Financial sector-related exchange traded funds retreated Thursday as Big Banks reported earnings and warned of the potential trouble ahead with the growing risk of a recession.
The Financial Select Sector SPDR (XLF) declined 2.5% on Thursday.
JPMorgan’s Jamie Dimon warned that the environment is like a coming “storm” as Wall Street banks prepped for the economic headwinds ahead and reduced risk exposure in certain areas, Reuters reported.
Banks are trying to stay afloat in an environment of surging inflation weighing on consumer sentiment, weakened markets that have pressured investment banking, and an inverted U.S. Treasury yield curve further adding to income troubles.
“The environment — if I had to use one word to describe it, it would be complicated,” Morgan Stanley Chief Executive James Gorman told Reuters, citing the conflict in Ukraine, interest rate increases, economic threats, and other factors.
“I think it’s important to say, though, it is not 2008 complicated.

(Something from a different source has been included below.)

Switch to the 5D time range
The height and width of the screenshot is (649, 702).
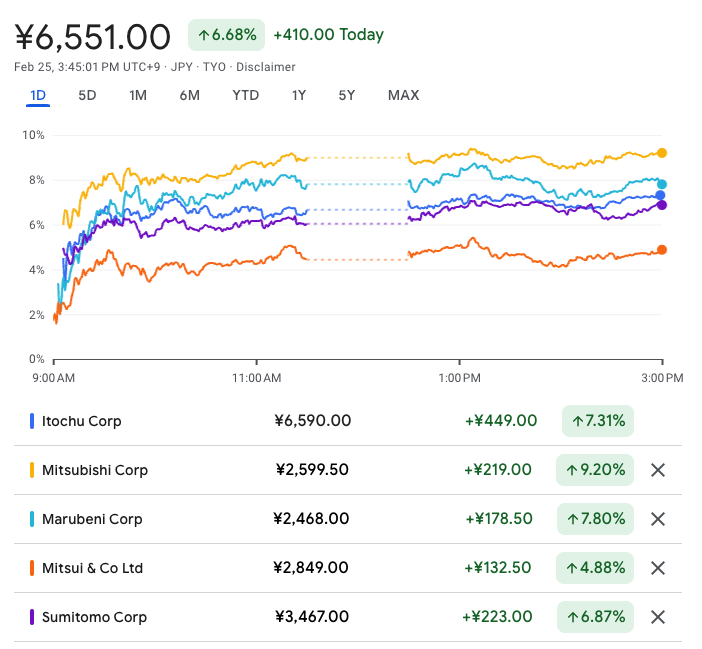pyautogui.click(x=87, y=95)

This is a different type of financial stress in the system. And frankly, the banking sector is much stronger than it was going into the last time.”

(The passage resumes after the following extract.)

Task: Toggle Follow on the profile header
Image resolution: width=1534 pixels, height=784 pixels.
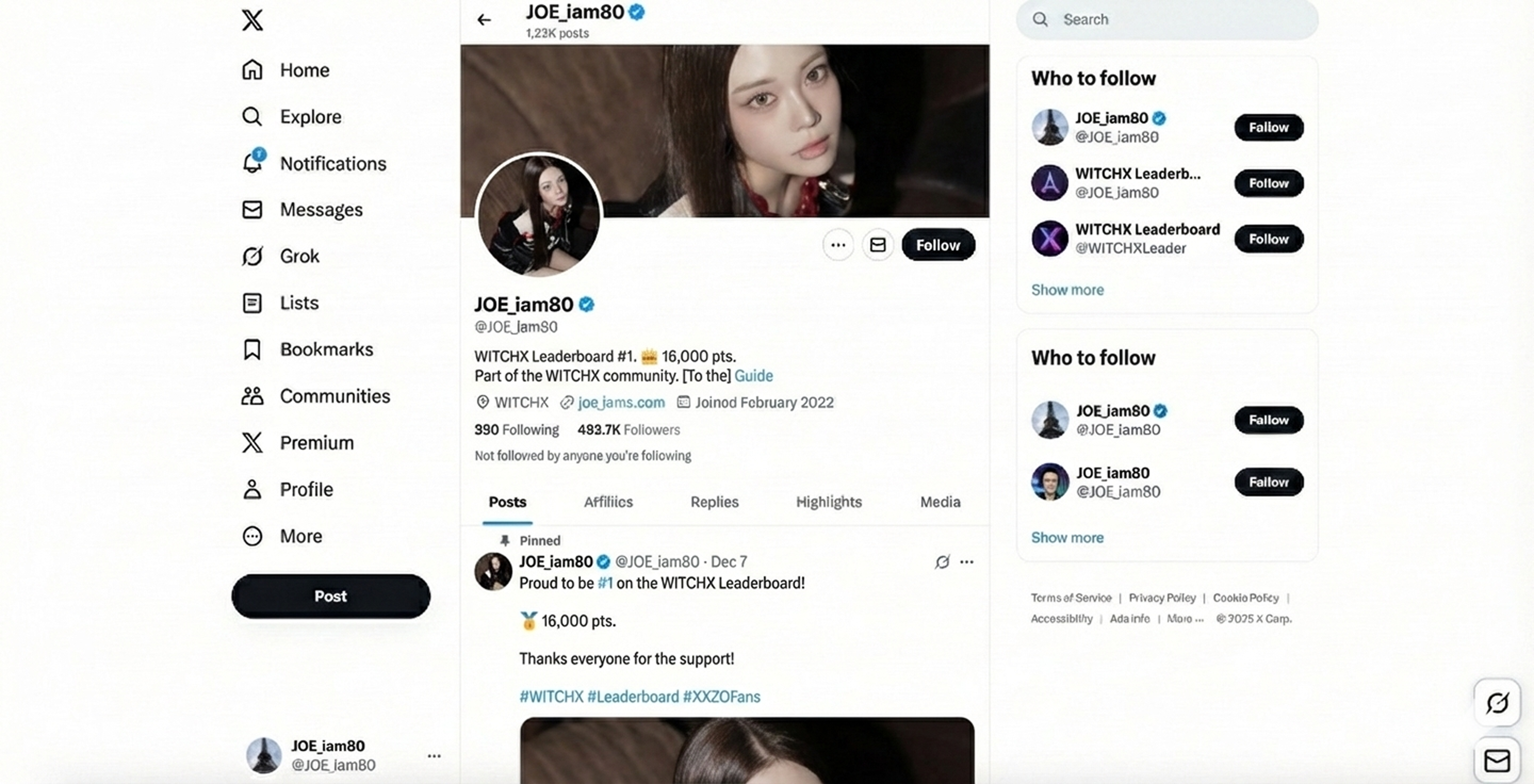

JPMorgan’s Dimon also revealed that the bank had been “managing certain exposures” such as diminishing its bridge loan positions and avoiding subprime lending. “We’re quite careful about how we run the risk of the company… It’s just going to go through a storm.”
Morgan Stanley’s Gorman also mirrored this more conservative sentiment, adding that his team in fixed income and equities have been “prudent” compared to their competitors.
Inflation remains a major concern. Bank of America Institute senior economist David Tinsley warned that as inflation pushes the price of gas and groceries higher, customer spending will largely be locked up to those categories, particularly among lower-income Americans.
“This very high level of U.S. inflation is eroding real spending power,” Tinsley told Reuters. Still, Bank of America’s customer data shows, “There is quite a lot of cushion left.”